**Stated goal**
Rewrite the rows below as a numbered list, leaving out the blank lines.

**Data for processing**
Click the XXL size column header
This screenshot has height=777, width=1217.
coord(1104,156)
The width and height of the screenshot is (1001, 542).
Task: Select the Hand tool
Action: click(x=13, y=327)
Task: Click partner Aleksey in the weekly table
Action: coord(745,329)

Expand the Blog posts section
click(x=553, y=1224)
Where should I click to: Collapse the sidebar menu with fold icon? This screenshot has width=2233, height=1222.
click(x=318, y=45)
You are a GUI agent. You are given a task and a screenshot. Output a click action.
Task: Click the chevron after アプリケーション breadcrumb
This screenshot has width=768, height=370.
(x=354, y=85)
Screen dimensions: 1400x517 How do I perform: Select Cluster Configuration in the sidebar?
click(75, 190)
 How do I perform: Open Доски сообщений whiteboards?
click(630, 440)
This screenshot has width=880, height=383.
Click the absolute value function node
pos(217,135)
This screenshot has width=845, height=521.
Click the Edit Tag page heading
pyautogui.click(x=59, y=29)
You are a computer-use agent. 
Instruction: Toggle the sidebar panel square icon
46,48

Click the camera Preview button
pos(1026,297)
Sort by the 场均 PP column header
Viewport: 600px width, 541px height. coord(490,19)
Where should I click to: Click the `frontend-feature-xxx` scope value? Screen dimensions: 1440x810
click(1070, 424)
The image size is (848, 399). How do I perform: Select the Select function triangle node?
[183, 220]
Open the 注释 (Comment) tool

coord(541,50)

**Output for this exercise**
1. Click the XXL size column header
2. This screenshot has height=777, width=1217.
3. coord(1104,156)
4. The width and height of the screenshot is (1001, 542).
5. Task: Select the Hand tool
6. Action: click(x=13, y=327)
7. Task: Click partner Aleksey in the weekly table
8. Action: coord(745,329)
9. Expand the Blog posts section
10. click(x=553, y=1224)
11. Where should I click to: Collapse the sidebar menu with fold icon? This screenshot has width=2233, height=1222.
12. click(x=318, y=45)
13. You are a GUI agent. You are given a task and a screenshot. Output a click action.
14. Task: Click the chevron after アプリケーション breadcrumb
15. This screenshot has width=768, height=370.
16. (x=354, y=85)
17. Screen dimensions: 1400x517 How do I perform: Select Cluster Configuration in the sidebar?
18. click(75, 190)
19.  How do I perform: Open Доски сообщений whiteboards?
20. click(630, 440)
21. This screenshot has width=880, height=383.
22. Click the absolute value function node
23. pos(217,135)
24. This screenshot has width=845, height=521.
25. Click the Edit Tag page heading
26. pyautogui.click(x=59, y=29)
27. You are a computer-use agent. 
28. Instruction: Toggle the sidebar panel square icon
29. 46,48
30. Click the camera Preview button
31. pos(1026,297)
32. Sort by the 场均 PP column header
33. Viewport: 600px width, 541px height. coord(490,19)
34. Where should I click to: Click the `frontend-feature-xxx` scope value? Screen dimensions: 1440x810
35. click(1070, 424)
36. The image size is (848, 399). How do I perform: Select the Select function triangle node?
37. [183, 220]
38. Open the 注释 (Comment) tool
39. coord(541,50)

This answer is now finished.